Louis-Dreyfus publicly showed her support for Blasey Ford by signing a letter of support from Holton Arms alumni that circulated prior to Brett Kavanaugh’s Supreme Court confirmation. On Sunday night, she showed her support again, in comedy form, during her acceptance speech.
“I attended Holton Arms, a girl’s school in the Washington area that has been in the news lately,” she said. “Back in fourth grade, I was in a Holton Arms production of a very serious play called Serendipity. You know, it’s funny with us Holton girls: I remember every detail of that play. I would swear to it under penalty of perjury. And yet, I don’t remember who drove me to the show or who drove me home. I don’t remember if Squi or Tobin were there, or if Bart wrote it on his weird wall calendar. So gosh, maybe it never happened.”
This being Washington, political figures were in the audience too, including Republican congressman Darrell Issa, recently tapped by Trump to head the U.S. Trade and Development Agency. Issa was sitting a row over from me and he was so stone-faced during every political joke of this nature, he looked like he had actually turned to granite while sitting in his seat.
Eventually, Louis-Dreyfus also addressed her breast-cancer diagnosis, which she received last September, hours after she won her sixth Emmy for Veep and her eighth Emmy overall. (As she told Jimmy Kimmel during an appearance on his show last week, she is now cancer-free after surgery and chemotherapy.)
“Cancer isn’t at all funny, but a big part of dealing with it has been finding the funny moments,” she said. “The only cliché about laughter being the best medicine is it turns out to be true.”
“Which is good,” she added, “because that’s what our current administration is trying to replace Obamacare with.”
It is unclear how many of these partisan cracks will make the PBS broadcast when it airs in November. But Louis-Dreyfus’s sincere, verklempt expressions of thanks will definitely make the cut, as will her comments about motherhood.
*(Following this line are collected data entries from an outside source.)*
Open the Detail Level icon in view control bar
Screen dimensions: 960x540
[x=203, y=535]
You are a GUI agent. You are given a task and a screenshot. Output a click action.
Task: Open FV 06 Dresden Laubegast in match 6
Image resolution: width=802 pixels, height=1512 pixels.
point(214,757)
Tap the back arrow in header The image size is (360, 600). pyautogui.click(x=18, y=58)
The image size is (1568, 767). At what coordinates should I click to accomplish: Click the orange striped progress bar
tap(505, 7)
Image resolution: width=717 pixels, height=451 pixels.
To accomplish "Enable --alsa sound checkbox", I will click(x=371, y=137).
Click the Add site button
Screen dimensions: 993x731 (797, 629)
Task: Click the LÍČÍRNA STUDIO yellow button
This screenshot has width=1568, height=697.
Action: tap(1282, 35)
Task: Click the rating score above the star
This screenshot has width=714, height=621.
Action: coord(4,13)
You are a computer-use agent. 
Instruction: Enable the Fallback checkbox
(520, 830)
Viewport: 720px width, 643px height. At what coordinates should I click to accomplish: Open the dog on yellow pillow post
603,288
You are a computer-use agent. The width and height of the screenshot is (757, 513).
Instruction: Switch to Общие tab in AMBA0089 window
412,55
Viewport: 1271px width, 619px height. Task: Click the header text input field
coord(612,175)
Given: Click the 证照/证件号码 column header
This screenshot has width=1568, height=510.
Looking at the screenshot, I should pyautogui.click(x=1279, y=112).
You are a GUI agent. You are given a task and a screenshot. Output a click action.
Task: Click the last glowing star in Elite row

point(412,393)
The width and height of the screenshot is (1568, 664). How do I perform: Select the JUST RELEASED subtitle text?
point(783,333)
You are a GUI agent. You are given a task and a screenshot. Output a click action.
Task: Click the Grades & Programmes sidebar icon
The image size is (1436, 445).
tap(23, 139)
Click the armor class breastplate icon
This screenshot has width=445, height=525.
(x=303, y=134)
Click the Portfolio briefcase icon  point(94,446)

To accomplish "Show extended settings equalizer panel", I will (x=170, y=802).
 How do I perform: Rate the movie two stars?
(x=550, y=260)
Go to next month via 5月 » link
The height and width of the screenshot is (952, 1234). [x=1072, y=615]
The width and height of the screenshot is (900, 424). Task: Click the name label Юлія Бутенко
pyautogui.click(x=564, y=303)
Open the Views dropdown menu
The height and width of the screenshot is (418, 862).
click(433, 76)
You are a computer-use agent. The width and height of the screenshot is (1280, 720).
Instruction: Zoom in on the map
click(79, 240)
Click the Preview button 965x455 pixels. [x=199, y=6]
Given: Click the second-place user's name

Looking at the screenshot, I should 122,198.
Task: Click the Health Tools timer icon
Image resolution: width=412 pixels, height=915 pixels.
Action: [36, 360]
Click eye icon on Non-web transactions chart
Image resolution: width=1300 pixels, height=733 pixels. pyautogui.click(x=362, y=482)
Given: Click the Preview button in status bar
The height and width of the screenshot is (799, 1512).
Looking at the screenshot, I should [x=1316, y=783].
“When you’re a working mother, you really worry about the time spent away from your kids,” she said. “You try your best to be there as much as possible. But the truth is that you miss stuff and you worry that they’re going to just get all screwed up and suffer all kinds of angst and neuroses when they grow up. And then you get the Mark Twain Prize. I gotta say: It’s worth it.”